*** Material for this exercise Section Begins ***

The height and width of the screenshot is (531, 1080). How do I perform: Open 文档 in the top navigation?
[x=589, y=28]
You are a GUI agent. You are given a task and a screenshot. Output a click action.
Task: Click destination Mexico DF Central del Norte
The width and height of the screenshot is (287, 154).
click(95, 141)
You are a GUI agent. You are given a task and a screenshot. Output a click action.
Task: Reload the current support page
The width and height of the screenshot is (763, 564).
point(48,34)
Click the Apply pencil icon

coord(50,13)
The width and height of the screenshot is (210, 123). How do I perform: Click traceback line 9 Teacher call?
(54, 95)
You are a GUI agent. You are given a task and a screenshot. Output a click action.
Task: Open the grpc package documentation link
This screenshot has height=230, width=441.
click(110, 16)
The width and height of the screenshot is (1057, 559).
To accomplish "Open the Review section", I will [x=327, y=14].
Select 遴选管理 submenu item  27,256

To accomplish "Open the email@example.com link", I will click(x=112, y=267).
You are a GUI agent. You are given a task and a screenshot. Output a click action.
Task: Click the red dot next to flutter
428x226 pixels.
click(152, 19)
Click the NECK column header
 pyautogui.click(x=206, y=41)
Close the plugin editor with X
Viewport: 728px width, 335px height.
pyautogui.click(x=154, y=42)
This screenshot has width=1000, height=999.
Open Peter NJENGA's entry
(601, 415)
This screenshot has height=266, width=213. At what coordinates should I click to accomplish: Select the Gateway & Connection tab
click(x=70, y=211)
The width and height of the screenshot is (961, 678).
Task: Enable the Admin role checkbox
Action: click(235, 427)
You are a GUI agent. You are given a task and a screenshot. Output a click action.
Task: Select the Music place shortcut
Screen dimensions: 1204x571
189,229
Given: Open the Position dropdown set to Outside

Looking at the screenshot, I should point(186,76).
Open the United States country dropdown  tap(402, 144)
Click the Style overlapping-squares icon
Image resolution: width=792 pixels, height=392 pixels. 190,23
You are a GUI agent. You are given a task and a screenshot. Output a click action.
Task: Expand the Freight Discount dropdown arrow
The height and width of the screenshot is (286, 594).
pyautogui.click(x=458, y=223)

*** Material for this exercise Section Ends ***

→ **Brief**
Exactly the lines from the one containing "Task: Expand the" through the final line of the records must appear in your reply, and no others.

→ **Exercise response**
Task: Expand the Freight Discount dropdown arrow
The height and width of the screenshot is (286, 594).
pyautogui.click(x=458, y=223)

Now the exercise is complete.